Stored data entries
<<<<

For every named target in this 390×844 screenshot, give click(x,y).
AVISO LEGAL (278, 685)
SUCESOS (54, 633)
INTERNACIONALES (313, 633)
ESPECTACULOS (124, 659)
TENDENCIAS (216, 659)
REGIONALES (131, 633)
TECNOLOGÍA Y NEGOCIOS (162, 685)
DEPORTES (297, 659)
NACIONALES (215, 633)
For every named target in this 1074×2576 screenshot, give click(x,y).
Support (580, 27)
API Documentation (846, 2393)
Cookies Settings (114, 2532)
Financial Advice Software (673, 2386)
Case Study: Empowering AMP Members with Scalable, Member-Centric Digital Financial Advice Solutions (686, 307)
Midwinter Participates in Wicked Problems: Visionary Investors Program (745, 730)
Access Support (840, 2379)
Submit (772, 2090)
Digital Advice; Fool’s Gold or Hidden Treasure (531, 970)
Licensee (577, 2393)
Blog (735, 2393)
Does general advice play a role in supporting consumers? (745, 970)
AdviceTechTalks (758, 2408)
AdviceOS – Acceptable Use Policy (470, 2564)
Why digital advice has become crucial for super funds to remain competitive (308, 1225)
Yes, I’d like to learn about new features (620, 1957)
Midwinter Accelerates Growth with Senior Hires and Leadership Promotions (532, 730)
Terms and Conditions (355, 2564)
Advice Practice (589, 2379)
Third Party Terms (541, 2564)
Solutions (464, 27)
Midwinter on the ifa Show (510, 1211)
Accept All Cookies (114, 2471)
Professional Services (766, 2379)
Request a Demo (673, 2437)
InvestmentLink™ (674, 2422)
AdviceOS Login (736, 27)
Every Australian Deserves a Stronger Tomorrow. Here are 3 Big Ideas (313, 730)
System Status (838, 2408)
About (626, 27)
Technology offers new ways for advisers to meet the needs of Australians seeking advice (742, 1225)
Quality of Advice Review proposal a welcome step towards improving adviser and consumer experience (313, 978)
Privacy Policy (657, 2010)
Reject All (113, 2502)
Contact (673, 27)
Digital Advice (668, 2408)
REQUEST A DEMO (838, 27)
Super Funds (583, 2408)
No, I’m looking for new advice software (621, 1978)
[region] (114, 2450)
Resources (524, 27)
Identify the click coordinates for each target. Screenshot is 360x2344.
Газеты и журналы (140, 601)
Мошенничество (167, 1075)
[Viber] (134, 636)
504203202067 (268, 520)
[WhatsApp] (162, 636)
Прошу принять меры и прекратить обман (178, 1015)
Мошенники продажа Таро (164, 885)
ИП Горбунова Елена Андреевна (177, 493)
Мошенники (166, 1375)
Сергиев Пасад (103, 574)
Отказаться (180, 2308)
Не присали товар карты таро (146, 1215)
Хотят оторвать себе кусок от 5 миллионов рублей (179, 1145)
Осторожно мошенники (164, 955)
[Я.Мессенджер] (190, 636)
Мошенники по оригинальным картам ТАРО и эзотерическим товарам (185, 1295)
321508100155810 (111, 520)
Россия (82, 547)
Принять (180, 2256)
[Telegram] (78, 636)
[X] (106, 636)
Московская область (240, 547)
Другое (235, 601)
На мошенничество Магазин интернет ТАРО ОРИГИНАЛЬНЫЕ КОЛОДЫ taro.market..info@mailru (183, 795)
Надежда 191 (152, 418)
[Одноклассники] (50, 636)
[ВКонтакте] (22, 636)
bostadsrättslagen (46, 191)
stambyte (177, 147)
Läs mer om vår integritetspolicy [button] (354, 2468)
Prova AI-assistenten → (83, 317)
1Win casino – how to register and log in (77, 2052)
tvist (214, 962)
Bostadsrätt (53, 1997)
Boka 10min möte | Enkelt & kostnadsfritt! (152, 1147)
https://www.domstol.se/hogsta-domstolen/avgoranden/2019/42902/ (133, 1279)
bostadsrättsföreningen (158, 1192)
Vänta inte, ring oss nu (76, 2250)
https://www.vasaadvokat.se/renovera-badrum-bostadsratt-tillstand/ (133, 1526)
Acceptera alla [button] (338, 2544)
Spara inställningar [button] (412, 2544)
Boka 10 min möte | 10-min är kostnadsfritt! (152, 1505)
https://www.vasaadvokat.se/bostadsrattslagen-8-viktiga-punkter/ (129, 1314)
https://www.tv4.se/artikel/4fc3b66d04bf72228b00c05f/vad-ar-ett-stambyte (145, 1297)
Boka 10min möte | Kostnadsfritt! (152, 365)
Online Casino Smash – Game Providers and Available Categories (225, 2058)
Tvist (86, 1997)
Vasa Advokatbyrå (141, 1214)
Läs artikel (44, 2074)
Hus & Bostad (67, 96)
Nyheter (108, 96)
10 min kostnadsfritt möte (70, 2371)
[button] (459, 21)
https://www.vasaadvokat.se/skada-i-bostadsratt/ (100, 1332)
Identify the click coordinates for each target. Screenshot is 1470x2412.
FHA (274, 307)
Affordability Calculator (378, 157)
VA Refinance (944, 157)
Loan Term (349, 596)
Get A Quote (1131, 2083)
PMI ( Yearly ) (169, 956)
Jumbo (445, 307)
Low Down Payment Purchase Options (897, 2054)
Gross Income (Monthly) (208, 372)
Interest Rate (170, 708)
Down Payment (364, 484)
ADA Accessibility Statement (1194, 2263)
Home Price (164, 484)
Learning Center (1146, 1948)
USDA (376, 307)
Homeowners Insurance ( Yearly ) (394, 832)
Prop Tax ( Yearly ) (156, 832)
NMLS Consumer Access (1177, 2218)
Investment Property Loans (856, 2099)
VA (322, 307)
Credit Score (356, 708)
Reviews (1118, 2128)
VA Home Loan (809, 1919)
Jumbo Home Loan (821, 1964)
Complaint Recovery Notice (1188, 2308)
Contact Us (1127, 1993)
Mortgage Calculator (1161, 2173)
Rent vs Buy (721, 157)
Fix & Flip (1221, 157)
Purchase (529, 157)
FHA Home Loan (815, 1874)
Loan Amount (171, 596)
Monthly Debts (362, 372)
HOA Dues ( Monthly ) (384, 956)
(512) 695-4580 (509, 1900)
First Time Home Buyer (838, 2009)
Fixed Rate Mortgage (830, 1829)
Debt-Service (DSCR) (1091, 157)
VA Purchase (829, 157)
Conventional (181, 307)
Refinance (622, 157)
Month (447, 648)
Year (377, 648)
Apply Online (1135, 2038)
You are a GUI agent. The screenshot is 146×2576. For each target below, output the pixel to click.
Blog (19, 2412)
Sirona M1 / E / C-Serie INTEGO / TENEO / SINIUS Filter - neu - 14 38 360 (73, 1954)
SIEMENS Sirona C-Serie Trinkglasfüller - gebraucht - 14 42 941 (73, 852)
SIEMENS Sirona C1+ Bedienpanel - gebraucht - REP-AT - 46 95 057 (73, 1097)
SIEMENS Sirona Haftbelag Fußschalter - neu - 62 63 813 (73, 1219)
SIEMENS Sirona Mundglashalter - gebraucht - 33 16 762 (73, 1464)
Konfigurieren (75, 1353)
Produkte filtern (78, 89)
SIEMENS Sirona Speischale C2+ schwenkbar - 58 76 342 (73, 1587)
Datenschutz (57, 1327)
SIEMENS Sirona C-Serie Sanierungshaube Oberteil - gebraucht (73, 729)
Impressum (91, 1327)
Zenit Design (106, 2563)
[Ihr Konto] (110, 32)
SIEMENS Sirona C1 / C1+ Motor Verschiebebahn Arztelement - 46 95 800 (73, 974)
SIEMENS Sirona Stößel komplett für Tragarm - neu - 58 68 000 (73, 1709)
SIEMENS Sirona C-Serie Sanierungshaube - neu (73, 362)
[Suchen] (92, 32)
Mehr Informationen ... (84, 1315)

>>>>

#### EXERCISE:
Determine how many lines of the records hold the word "named", giving only that number.

#### EXERCISE RESULT:
2